The principle on which the doctrine rests, clearly extends to the case of mortgages to third persons. In the judgment of the court, as pronounced by Judge Spencer in Stow v. Tifft, it is placed on the ground that the seisin of the husband is an instantaneous seisin only; that the estate passes in to him and is drawn out of him, quasi uno flatu, and by one and the same act. Or as expressed by Mr. Park in his Treatise on the Law of Dower, page 43, "The seisin of the husband is for a transitory instant; that is to say, where the same act which gives him the estate, conveys it out of him again." Chief Justice Parsons in Holbrook v. Finney, takes the same ground. It can make no possible difference in the duration or the transit of this seisin, whether the mortgage be given to the grantor or to a third person. In either event, he gains the estate in the same instant, and by the same act, which conveys it out of him.
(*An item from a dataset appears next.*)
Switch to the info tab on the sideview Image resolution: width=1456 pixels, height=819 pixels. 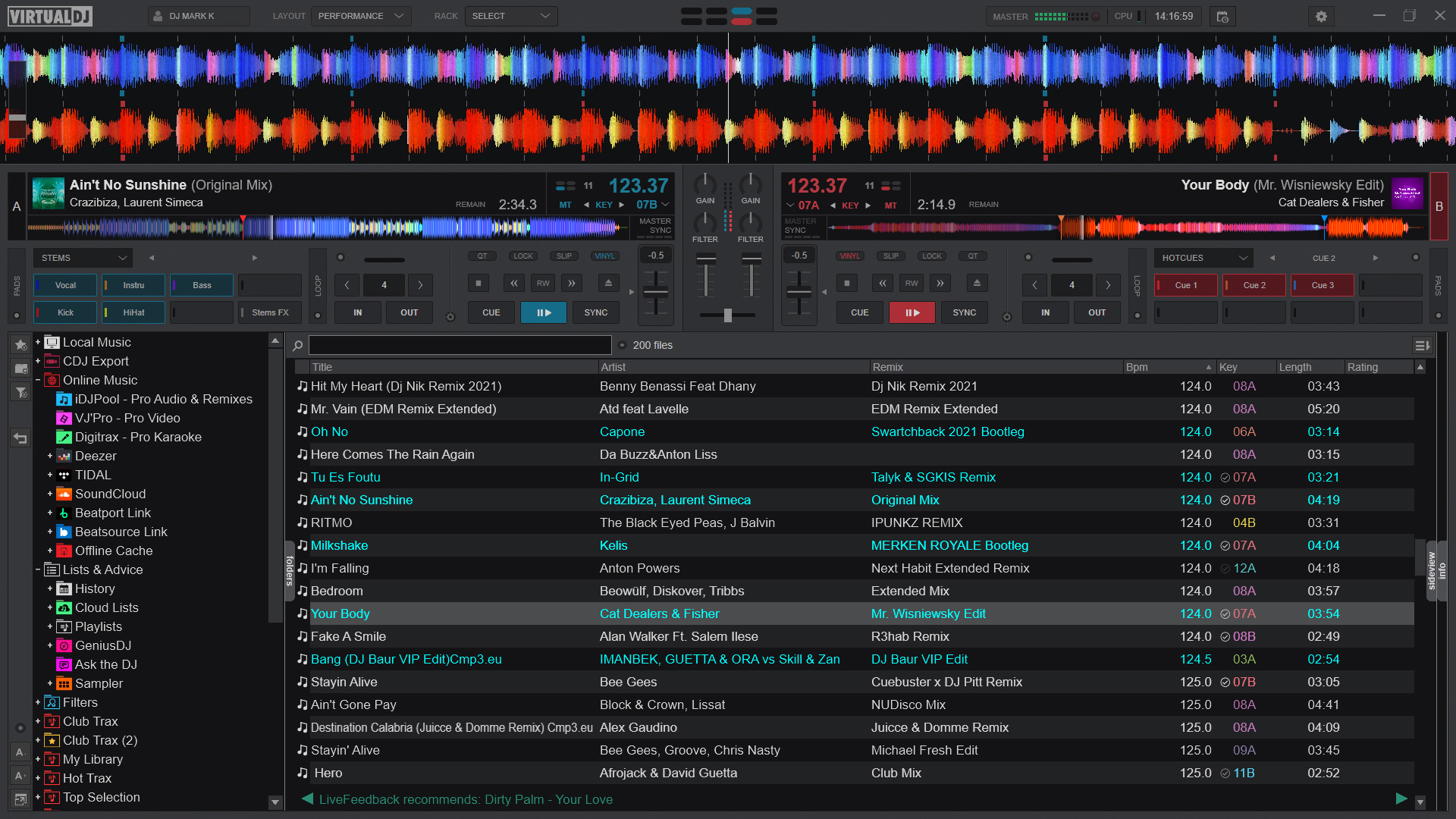(1442, 571)
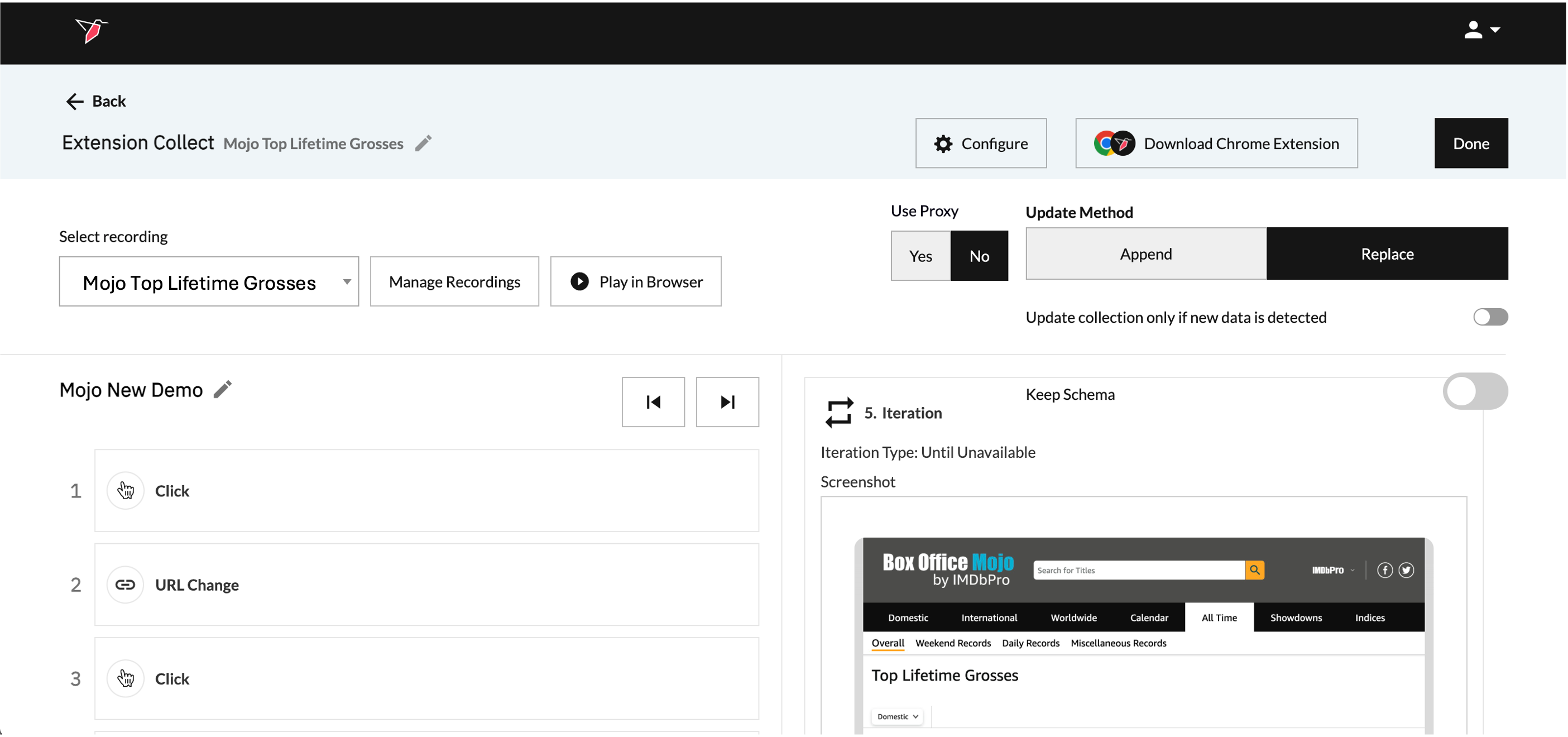Skip to last step button

tap(727, 401)
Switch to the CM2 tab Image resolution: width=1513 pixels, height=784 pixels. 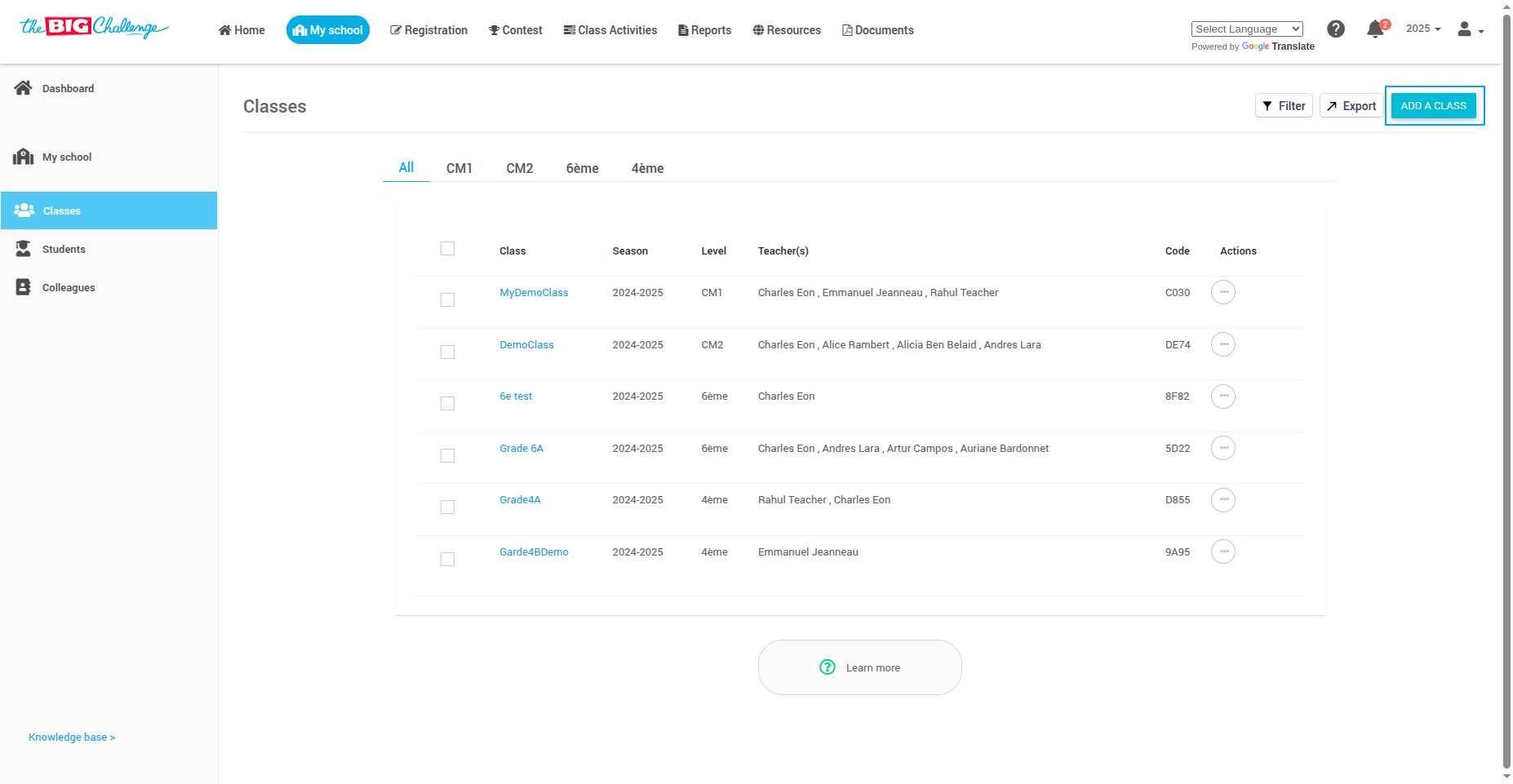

1 Sec § 173. N. Y. R. P. L. - ED.
Now, in this case, the substance of the transaction was this: We will suppose the three parties, Crandell and Maria and Henry P. Van Dyck together; and if they were not all present, some one must have acted for the absentee. Crandell delivered his deed to Henry. Maria Van Dyck paid the $2,000 to Crandell, and Henry delivered his bond and mortgage to her for the $2,000. Each of these events was in consideration of the other. They were inseparably connected by the previous contract between the parties, and in contemplation of law, were all accomplished at the same moment of time. The seisin of Henry was but for an instant. He received it by means of the money of his mother, paid to Crandell, and it passed out of him in the same instant, by the mortgage to secure that money.